Posted Oct. 11, 2010

One of the most important aspects of wilderness and disaster survival, according to Dr. Jeffrey Pellegrino, is the ability to think logically and carefully in an emergency. One may know all the details and steps on how to dress a wound or perform CPR, but often times the individual will become shocked by the intensity of the situation and forget to take meaningful action.

profiles jeffery p redcross 2
The course addressed emergencies in all seasons.

Pellegrino, the assistant director of the Faculty Professional Development Center here at Kent State University, is not a man who forgets to take action. With an impressive resume, including working nationally with the Boy Scouts of America, Ohio Emergency Medical Services and the American Red Cross, Pellegrino has utilized both his love of adventure and knowledge in education to help the American Red Cross develop their Wilderness and Remote First Aid Program.

The course is based on the guidelines Pellegrino co-authored, as well as the books he wrote for the series. Most importantly, though, the course emphasizes the hands-on, practical experience.

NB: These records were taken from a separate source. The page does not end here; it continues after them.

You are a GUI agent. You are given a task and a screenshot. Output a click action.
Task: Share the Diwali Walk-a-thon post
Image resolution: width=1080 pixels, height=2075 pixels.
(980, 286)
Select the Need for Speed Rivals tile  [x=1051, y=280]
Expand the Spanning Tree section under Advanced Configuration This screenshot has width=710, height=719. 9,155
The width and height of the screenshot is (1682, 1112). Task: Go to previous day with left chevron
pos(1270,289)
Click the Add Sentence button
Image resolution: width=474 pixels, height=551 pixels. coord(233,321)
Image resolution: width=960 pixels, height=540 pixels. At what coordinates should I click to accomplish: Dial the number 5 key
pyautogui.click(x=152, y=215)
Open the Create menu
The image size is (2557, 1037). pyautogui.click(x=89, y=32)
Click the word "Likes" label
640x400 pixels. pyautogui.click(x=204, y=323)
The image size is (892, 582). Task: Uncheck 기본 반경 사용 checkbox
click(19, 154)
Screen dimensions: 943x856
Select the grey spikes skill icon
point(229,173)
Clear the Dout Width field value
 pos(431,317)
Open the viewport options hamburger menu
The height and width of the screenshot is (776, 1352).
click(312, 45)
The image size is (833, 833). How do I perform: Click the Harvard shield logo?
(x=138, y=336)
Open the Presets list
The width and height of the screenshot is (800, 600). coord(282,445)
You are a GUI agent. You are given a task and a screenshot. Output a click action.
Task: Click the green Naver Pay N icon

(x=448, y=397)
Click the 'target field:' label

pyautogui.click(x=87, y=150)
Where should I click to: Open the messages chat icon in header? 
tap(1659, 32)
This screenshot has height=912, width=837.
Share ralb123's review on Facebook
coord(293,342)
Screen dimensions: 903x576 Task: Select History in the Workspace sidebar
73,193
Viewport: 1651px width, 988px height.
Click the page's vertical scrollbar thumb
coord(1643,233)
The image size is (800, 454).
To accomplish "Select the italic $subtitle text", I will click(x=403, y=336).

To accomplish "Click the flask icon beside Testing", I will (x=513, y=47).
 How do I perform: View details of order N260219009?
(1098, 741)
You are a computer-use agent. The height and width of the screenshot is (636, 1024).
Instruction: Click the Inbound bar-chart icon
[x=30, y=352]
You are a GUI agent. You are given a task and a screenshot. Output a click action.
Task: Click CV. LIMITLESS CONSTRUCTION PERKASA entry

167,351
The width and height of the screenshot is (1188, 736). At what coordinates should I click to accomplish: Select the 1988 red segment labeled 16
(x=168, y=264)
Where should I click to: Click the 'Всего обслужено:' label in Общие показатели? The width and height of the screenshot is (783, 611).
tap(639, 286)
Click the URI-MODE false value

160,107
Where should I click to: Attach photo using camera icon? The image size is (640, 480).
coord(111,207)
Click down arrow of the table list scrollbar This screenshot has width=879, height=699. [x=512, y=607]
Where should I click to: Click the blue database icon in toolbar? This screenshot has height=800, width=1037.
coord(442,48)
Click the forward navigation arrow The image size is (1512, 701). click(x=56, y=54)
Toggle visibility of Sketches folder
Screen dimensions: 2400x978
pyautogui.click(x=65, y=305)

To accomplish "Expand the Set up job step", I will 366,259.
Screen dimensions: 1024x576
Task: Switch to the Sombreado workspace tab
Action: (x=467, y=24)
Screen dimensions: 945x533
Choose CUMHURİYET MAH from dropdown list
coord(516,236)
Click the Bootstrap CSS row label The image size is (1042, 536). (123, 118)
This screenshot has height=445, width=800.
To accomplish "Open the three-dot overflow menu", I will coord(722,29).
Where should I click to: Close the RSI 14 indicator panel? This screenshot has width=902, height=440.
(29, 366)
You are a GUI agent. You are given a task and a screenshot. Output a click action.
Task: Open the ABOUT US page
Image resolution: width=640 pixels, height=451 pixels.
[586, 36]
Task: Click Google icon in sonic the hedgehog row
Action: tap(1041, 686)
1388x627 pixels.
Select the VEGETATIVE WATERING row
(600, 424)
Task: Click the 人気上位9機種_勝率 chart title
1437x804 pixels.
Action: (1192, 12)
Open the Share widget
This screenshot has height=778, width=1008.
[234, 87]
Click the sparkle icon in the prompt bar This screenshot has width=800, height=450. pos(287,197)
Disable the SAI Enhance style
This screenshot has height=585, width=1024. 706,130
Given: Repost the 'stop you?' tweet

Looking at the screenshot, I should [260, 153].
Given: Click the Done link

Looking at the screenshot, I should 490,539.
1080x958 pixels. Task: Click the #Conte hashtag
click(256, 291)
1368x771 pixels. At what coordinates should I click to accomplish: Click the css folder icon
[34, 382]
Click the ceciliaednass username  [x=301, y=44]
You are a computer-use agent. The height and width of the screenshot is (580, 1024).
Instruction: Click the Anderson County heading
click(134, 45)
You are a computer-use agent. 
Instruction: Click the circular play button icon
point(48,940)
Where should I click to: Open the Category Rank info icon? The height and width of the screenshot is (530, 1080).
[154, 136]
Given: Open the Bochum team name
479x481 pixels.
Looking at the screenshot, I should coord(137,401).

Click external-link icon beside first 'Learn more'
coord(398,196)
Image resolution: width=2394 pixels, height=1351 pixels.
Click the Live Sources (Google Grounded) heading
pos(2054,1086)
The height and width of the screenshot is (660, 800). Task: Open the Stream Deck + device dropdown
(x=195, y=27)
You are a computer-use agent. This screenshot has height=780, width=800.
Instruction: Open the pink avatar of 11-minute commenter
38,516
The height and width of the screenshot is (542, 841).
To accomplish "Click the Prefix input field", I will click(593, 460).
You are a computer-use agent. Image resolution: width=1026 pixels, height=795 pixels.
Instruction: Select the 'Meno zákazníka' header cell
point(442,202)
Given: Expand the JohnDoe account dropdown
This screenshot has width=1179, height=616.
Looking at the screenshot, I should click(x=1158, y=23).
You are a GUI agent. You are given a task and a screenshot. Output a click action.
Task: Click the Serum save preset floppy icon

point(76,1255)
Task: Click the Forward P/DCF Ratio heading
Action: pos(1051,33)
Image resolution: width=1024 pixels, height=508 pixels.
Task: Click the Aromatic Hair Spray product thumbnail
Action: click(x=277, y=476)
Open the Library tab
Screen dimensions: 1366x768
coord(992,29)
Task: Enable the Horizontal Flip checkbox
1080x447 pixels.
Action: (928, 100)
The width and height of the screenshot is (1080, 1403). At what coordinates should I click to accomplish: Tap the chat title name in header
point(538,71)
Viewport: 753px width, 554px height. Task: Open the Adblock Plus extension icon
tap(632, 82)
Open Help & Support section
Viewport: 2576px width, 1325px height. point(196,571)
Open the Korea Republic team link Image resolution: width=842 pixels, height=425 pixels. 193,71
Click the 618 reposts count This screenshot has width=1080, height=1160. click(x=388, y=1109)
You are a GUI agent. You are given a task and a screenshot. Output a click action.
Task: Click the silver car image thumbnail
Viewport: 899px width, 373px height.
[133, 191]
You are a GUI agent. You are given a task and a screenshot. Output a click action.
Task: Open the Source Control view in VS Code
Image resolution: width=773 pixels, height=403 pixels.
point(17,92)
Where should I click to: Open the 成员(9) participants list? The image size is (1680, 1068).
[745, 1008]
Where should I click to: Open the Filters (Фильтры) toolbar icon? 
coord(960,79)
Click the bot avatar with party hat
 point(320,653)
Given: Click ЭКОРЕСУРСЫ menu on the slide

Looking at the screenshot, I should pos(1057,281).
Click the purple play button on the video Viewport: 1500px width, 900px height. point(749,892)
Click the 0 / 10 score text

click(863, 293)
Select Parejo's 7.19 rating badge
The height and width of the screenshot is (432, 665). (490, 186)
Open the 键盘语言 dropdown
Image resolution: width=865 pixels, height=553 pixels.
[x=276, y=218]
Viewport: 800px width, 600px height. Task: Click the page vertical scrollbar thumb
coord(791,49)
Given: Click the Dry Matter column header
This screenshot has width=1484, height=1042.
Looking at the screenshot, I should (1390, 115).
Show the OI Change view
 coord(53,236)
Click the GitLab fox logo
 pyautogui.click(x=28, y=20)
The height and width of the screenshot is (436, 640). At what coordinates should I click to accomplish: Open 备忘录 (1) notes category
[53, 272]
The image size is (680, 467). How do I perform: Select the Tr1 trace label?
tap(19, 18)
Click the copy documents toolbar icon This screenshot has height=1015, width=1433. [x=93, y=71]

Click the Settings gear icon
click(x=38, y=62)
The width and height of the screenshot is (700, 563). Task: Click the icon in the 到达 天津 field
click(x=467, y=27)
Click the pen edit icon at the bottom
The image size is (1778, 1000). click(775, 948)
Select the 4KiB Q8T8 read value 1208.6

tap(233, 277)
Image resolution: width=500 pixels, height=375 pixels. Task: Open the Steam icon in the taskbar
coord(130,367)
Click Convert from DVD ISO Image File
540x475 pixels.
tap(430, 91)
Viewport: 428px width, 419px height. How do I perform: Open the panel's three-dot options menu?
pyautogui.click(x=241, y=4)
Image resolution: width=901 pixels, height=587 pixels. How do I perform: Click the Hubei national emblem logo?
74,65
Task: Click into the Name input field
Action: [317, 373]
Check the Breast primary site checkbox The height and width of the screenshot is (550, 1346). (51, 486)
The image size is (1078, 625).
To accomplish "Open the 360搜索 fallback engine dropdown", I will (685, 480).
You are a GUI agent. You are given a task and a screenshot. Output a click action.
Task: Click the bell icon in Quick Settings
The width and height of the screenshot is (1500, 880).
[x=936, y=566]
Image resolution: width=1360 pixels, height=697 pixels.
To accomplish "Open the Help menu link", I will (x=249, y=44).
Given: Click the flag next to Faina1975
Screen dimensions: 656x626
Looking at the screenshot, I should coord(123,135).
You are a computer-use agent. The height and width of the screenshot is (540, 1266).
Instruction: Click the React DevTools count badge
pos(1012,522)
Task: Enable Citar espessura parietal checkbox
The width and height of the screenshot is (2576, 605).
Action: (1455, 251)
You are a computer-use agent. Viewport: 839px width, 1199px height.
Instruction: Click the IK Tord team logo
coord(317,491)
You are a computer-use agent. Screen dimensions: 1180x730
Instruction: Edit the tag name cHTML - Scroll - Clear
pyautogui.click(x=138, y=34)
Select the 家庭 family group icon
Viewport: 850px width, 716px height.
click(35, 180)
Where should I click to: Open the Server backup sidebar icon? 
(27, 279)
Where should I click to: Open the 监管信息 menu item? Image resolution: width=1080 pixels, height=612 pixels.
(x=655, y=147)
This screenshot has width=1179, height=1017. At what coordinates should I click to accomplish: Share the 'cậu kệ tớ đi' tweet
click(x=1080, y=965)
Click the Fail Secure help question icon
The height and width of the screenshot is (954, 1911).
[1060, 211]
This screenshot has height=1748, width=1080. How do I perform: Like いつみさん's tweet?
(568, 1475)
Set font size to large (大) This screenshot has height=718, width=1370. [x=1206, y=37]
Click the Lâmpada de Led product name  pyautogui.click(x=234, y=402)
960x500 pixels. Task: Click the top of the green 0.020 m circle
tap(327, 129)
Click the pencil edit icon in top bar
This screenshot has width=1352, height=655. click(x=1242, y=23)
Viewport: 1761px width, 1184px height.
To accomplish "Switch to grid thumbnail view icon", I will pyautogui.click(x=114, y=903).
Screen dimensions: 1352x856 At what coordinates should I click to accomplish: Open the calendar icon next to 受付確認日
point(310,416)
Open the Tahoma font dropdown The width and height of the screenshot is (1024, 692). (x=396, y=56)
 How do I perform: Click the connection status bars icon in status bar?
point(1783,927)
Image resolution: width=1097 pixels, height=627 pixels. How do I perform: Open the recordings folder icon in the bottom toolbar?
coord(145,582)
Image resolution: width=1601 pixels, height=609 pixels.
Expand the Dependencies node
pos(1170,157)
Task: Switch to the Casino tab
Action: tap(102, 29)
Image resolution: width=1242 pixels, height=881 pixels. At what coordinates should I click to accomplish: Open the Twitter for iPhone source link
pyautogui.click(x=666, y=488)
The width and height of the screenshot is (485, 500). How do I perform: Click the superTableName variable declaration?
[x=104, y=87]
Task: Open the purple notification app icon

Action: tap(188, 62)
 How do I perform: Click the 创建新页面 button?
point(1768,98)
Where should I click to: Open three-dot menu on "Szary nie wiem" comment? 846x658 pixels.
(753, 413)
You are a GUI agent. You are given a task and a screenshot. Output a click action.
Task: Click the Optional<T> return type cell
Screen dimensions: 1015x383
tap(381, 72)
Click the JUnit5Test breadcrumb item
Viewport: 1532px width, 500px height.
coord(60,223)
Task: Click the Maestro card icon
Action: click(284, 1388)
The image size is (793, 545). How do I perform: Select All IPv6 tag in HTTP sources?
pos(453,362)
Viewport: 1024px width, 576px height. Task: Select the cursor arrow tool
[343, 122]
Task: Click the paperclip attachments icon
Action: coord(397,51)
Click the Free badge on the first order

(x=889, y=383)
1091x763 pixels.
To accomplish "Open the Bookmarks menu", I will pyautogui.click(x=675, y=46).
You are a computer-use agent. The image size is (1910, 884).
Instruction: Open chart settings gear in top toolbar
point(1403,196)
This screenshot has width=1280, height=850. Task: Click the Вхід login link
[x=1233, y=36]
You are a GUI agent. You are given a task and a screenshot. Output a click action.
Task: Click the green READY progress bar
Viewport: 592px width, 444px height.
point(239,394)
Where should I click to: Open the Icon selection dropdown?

"It's not about the techniques of first aid, but about how you think in an emergency," says Pellegrino. Thus, the course involves small group exercises where the participants role-play emergency situations. The scenarios become more and more intense as the course progresses, from recognizing minor emergencies to preventing them from becoming life-threatening.

Wilderness survival and remote first aid are not just skills needed in North America, however. In fact, Pellegrino recently worked with the Japanese Medical Society to help them allocate these first aid protocol and educational strategies in rural Japan.

Even the Pentagon has taken interest in his program, and they are picking it up "so every military base will theoretically have the program available" for base personnel and dependents, says Pellegrino.

The program emphasizes "feeling competent and confident", Pellegrino adds skills that are not only beneficial in the wilderness, but also in everyday life. Even a student or professor can find the course useful, as the strategies engage both college-aged students and professionals in developing critical thinking skills at critical times.

In his everyday life, Pellegrino works diligently both on and off campus to help enhance the Kent State experience and educate the community. Pellegrino believes that the Kent State University Faculty Professional Development Center has made tremendous strides in the name of education.

"What we do here really works", he says proudly.